WORK TO BE COMPLETED: Please copy out, with no changes, the stretch of the entries below from their start through the line containing "(x=855, y=135)", leaving out the pictures.

Word and element pointing entries:
++++
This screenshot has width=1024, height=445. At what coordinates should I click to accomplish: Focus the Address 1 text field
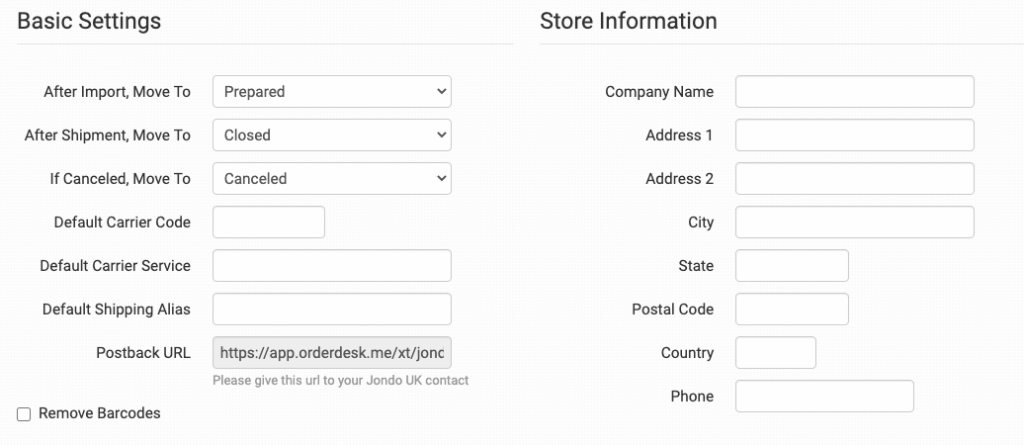(x=855, y=135)
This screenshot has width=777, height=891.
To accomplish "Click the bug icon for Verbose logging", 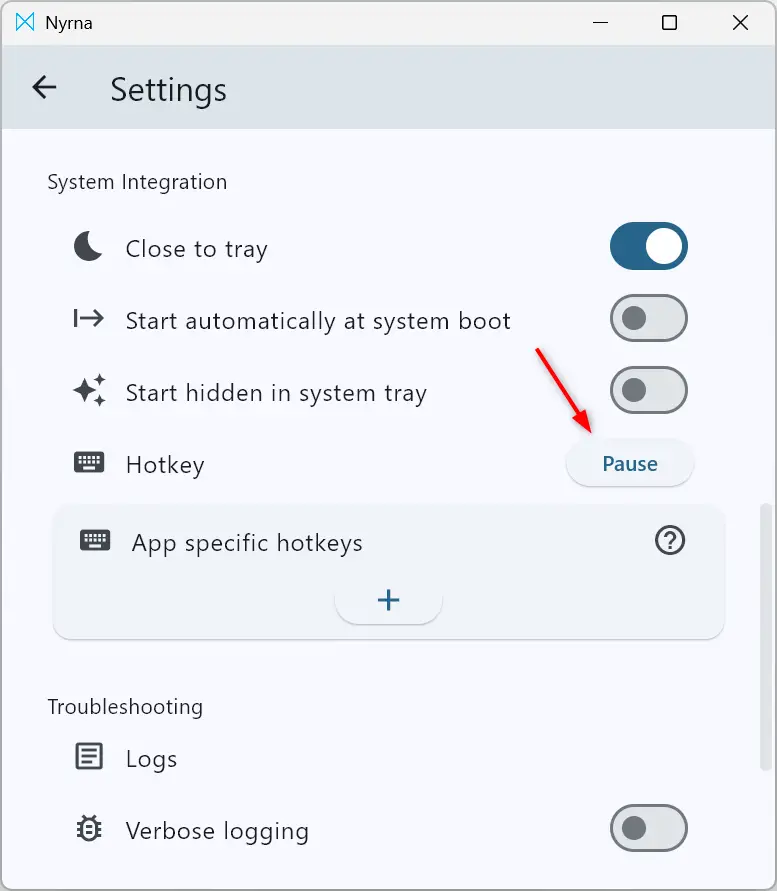I will 89,828.
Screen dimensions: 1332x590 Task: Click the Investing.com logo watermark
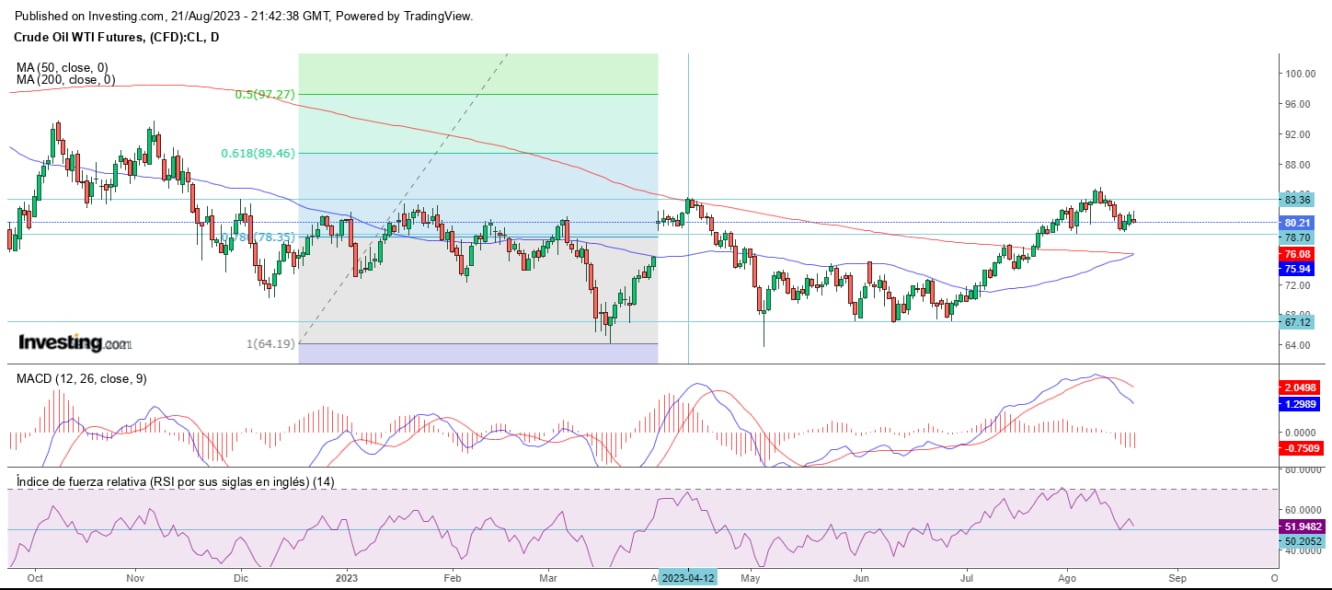click(74, 343)
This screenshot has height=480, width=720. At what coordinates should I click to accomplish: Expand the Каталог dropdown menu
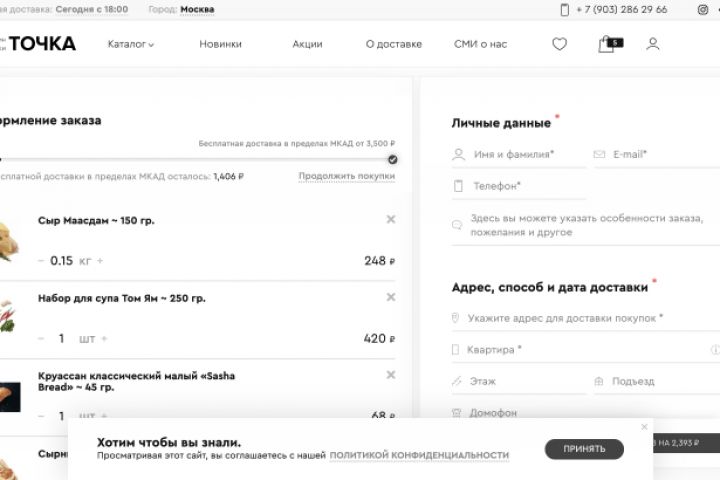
++++
TASK RESULT:
This screenshot has width=1024, height=445. At what coordinates should I click to accomplish: Focus the Address 1 text field
(x=855, y=135)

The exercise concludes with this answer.